═════ TEXTE

"Sexe Fort" en Chine

Le concert de Patricia Kaas à Pékin le 15 mai était chargé d’émotion. C’était la première fois que la chanteuse française et son groupe se rendaient en Chine et la première fois que le régime chinois acceptait qu’une artiste étrangère se produise dans le Grand palais du peuple. Energique et généreuse, Patricia Kaas a littéralement conquis le public.

Patricia Kaas triomphe à Pékin

Le concert de Patricia Kaas à Pékin le 15 mai était chargé d’émotion. C’était la première fois que la chanteuse française et son groupe se rendaient en Chine et la première fois que le régime chinois acceptait qu’une artiste étrangère se produise dans le Grand palais du peuple. Energique et généreuse, Patricia Kaas a littéralement conquis le public.

      "On pensait venir dans une salle comme une autre, mais en arrivant on a compris l’importance du lieu" explique Cyril Prieur, le manager de Patricia Kaas depuis dix-huit ans. Le bâtiment immense situé sur la place Tiananmen est un des hauts-lieux du pouvoir chinois. Entrée de colonnes de marbre, moquette, lustres de cristal, le tout gardé par l’élite de l’armée chinoise. La salle est immense, plus de huit mille sièges, et ornée d’une énorme étoile rouge au plafond. La scène est chargée d’histoire, Mao Zedong en personne y a fait de nombreux discours. Trente ans après, c’est au tour de la plus grande chanteuse francophone actuelle de monter sur ces planches. Les conditions sont assez tendues. Non seulement le lieu est très solennel, mais il y a aussi des restrictions importantes quant au public. Interdiction de se lever de sa place, de s’approcher à moins de trois mètres de la scène. Autre inquiétude, le prix des places, très élevé. "Est-ce qu’il y aura assez de monde ? Est-ce que le public ne va pas être trop coincé ?" se demande-t-on dans les loges. Jusqu’à la dernière minute avant le lever du rideau, les techniciens français doivent combler le fossé de la langue avec leurs homologues chinois, régler notamment le problème du manque de passes : seulement cinq cartes pour toute l’équipe.

══════════
═════ DONNÉES

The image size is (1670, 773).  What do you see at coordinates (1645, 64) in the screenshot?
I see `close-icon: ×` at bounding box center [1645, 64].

══════════

D'après le texte sur le concert de Patricia Kaas à Pékin, de combien de passes disposait toute l'équipe ? Ces lignes proviennent d'une autre source que le texte.

→ CORRIGÉ: Seulement cinq cartes pour toute l'équipe.